With regard to the topology of mutation, Anderson and co-workers recently reported that missense mutations located in a highly ordered structure as α-helices or β-sheet correlated with a class 2 trafficking-deficient phenotype in the type-2 LQTS patients.8
In the present cohort, mutations located in the α-helical domains were associated with a significantly higher risk compared to those with mutations in either the β-sheet domains or other uncategorized locations. It is possible that missense mutations in α-helices, where secondary protein structure is thought to the highly ordered, lead to altered secondary and tertiary channel protein structure and abnormal trafficking. This new analysis considering putative secondary structures of mutated channel would be a useful approach in stratifying risk of cardiac events in patients with LQTS.
β-Blockers have long been the first choice of therapy in patients with congenital LQTS.2,29
However, it has been shown in previous studies that the protection that β-blockers provide against cardiac events for type-2, and type-3 LQTS patients is somewhat less effective than for type-1 LQTS patients.23,30
A variety of experimental data also support the genotype-specific efficacy of β-blockers in type-1 LQTS.31
In the present study, time-dependent β-blocker use significantly reduced the risk of first cardiac events by 63% (p<0.001), confirming the efficacy of β-blockers as a first line of therapy in patients with type-2 LQTS as well as suggesting more prophylactic use of β-blockers especially in high risk patients with type-2 LQTS. On the other hand, β-blocker use was associated with less protection (29%) in the prevention of lethal cardiac events compared to first cardiac events (mostly syncope), indicating that additional treatment such as potassium supplement or an ICD implantation may be considered in high risk patients with type-2 LQTS. The patients who have aborted cardiac arrest/sudden death may have a more malignant pathophysiology that is more resistant to β-blockers than are syncopal episodes. We purposely included “ECG missing” in the Cox model so that the β-blocker effect is actually adjusted for subjects with “ECG missing” who probably did not receive β-blockers.

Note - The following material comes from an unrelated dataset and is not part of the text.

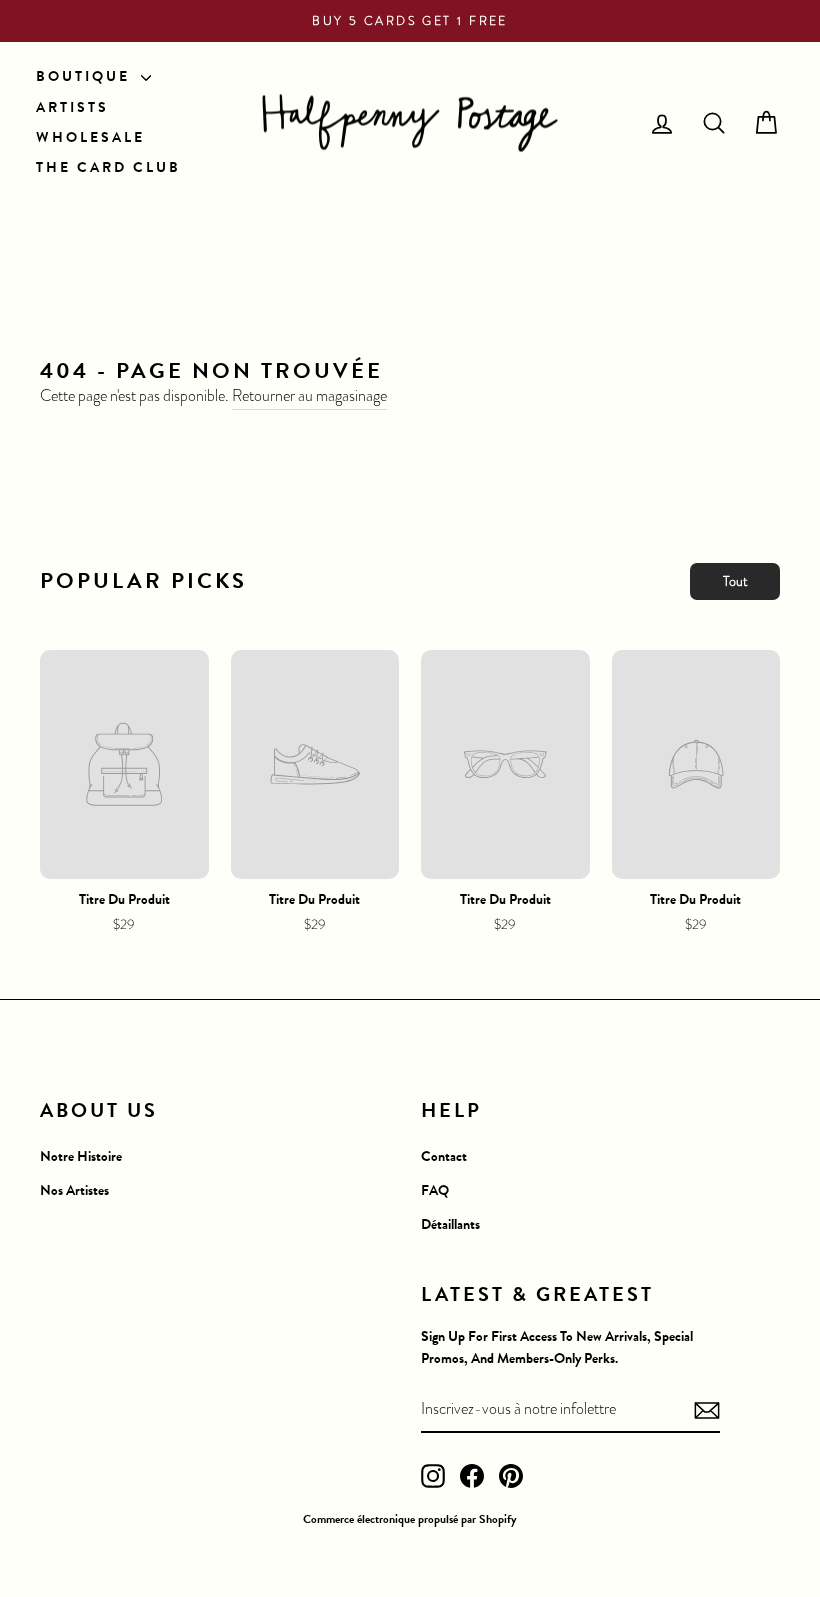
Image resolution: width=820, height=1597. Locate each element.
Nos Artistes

We did not evaluate the risk associated with distinct type of biophysical ion-channel dysfunction (dominant-negative or haplotype insufficient), since only a small percentage of the mutations present within our patient population have been studied extensively in identical cellular expression experiments. There were 60 patients who were not genotyped, and they had an increased risk for events mainly because their fatal events occurred at a young age before they were genotyped. When these patients were excluded from the analysis, the pattern of risk in the missense and non-missense subgroups remains similar to the total population, but the significance of the effect is attenuated due to the reduced number of events.